> DATASET RECORDS:

----

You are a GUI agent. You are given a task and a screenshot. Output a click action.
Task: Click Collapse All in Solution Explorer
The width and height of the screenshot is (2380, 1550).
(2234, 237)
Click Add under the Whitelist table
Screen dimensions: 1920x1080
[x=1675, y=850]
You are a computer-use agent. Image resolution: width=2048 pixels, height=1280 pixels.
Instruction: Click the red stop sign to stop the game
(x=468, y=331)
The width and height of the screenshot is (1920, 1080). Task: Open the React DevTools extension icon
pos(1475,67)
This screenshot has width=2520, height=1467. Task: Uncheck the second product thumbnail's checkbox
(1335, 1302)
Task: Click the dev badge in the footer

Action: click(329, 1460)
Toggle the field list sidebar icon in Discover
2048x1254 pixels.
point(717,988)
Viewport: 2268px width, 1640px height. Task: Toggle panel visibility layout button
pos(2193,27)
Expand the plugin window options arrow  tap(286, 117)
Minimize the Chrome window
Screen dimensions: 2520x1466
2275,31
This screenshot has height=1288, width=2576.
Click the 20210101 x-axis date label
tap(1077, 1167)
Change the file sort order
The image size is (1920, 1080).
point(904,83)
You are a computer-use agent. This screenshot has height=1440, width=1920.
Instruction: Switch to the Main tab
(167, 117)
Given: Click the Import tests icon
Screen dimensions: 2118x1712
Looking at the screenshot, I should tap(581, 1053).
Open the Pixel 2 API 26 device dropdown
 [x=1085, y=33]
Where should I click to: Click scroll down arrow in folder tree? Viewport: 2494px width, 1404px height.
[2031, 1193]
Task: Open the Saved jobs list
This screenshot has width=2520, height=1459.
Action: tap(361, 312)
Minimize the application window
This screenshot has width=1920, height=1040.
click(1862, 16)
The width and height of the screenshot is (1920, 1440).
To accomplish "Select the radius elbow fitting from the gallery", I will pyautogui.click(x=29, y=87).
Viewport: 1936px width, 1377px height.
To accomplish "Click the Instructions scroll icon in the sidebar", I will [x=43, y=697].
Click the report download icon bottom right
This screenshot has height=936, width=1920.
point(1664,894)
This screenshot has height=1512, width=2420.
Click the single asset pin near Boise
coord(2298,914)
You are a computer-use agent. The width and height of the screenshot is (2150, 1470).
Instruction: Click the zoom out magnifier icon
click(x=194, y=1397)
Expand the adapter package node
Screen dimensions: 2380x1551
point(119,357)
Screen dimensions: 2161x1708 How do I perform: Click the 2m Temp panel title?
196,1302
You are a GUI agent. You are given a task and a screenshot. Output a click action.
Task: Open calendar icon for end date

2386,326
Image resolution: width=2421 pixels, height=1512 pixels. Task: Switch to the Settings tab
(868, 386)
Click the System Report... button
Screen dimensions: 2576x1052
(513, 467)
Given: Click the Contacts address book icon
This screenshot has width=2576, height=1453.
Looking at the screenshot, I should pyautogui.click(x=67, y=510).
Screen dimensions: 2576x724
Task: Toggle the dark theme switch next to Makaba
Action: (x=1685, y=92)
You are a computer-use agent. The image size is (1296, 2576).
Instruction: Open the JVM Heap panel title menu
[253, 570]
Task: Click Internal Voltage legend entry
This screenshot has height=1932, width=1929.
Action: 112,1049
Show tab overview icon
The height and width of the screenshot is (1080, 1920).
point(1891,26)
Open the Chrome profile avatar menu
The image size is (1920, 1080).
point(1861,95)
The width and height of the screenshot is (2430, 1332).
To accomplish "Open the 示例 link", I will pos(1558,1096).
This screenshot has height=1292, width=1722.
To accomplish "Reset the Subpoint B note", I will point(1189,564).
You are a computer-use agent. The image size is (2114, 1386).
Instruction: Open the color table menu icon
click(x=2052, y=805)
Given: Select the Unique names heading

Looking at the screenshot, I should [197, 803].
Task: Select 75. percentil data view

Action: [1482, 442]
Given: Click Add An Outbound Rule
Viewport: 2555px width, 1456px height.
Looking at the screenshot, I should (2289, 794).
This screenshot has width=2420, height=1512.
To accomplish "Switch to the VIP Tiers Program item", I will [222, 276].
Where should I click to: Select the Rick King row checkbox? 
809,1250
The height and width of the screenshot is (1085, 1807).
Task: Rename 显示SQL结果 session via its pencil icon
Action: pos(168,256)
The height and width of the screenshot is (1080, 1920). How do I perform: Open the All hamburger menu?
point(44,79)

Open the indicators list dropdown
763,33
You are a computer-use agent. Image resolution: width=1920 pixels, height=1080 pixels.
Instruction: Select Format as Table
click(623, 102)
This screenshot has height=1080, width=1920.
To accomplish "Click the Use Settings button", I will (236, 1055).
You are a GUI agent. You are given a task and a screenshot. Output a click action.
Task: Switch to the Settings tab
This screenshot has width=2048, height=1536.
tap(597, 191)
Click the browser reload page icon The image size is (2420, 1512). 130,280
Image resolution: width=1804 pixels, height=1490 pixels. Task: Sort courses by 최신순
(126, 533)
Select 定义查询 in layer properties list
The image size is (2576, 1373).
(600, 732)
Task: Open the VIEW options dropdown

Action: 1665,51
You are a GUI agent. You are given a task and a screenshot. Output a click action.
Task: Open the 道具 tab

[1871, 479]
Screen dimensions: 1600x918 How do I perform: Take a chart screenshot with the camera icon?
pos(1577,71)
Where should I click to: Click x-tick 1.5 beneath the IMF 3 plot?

----

> PROBLEM DESCRIPTION: Retype the portion of the data above that starts on the line with "Click the 20210101 x-axis date label" and finishes on the line with "The width and height of the screenshot is (1920, 1440).", including both of those lines.

> RESPONSE:
Click the 20210101 x-axis date label
tap(1077, 1167)
Change the file sort order
The image size is (1920, 1080).
point(904,83)
You are a computer-use agent. This screenshot has height=1440, width=1920.
Instruction: Switch to the Main tab
(167, 117)
Given: Click the Import tests icon
Screen dimensions: 2118x1712
Looking at the screenshot, I should tap(581, 1053).
Open the Pixel 2 API 26 device dropdown
 [x=1085, y=33]
Where should I click to: Click scroll down arrow in folder tree? Viewport: 2494px width, 1404px height.
[2031, 1193]
Task: Open the Saved jobs list
This screenshot has width=2520, height=1459.
Action: tap(361, 312)
Minimize the application window
This screenshot has width=1920, height=1040.
click(1862, 16)
The width and height of the screenshot is (1920, 1440).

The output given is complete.